# Problem details
Nothing but the lines from the one containing "Instruction: Click the" through the one containing "This screenshot has width=1456, height=819.", both included, should be given again, each exactly as written below.
::::::
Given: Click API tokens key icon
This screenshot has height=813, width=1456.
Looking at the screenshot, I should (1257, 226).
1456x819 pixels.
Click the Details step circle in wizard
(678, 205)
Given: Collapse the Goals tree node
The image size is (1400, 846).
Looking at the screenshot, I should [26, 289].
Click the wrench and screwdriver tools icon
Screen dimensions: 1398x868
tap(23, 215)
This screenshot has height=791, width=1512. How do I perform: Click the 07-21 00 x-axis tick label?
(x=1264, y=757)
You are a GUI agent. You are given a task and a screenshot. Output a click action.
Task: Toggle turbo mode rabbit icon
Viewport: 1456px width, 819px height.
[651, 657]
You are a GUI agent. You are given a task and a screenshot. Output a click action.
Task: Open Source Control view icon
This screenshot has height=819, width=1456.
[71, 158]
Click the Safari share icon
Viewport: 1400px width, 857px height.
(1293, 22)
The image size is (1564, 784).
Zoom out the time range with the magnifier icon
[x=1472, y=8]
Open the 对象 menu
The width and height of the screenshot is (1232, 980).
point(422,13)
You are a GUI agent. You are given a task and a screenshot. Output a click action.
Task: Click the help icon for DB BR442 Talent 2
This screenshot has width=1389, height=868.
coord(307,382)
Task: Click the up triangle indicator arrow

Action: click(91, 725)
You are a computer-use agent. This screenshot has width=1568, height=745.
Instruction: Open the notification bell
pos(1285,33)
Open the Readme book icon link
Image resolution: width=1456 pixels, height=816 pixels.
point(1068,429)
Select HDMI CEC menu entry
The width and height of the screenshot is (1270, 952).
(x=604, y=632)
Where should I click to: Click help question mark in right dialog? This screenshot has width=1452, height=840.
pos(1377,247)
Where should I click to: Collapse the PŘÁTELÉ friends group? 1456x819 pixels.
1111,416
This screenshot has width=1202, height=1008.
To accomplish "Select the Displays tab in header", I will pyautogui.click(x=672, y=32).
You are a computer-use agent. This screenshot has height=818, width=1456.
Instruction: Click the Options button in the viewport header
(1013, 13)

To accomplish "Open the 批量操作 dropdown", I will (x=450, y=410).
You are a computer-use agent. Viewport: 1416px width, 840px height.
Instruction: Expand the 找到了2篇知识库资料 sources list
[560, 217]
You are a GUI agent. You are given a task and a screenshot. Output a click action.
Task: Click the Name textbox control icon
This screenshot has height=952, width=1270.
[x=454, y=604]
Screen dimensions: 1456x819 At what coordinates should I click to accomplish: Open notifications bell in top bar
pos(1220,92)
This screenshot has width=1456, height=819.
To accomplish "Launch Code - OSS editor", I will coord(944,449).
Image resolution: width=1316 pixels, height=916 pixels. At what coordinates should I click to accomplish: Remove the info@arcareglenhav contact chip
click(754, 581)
::::::
# Answer to the problem
Instruction: Click the Options button in the viewport header
(1013, 13)

To accomplish "Open the 批量操作 dropdown", I will (x=450, y=410).
You are a computer-use agent. Viewport: 1416px width, 840px height.
Instruction: Expand the 找到了2篇知识库资料 sources list
[560, 217]
You are a GUI agent. You are given a task and a screenshot. Output a click action.
Task: Click the Name textbox control icon
This screenshot has height=952, width=1270.
[x=454, y=604]
Screen dimensions: 1456x819 At what coordinates should I click to accomplish: Open notifications bell in top bar
pos(1220,92)
This screenshot has width=1456, height=819.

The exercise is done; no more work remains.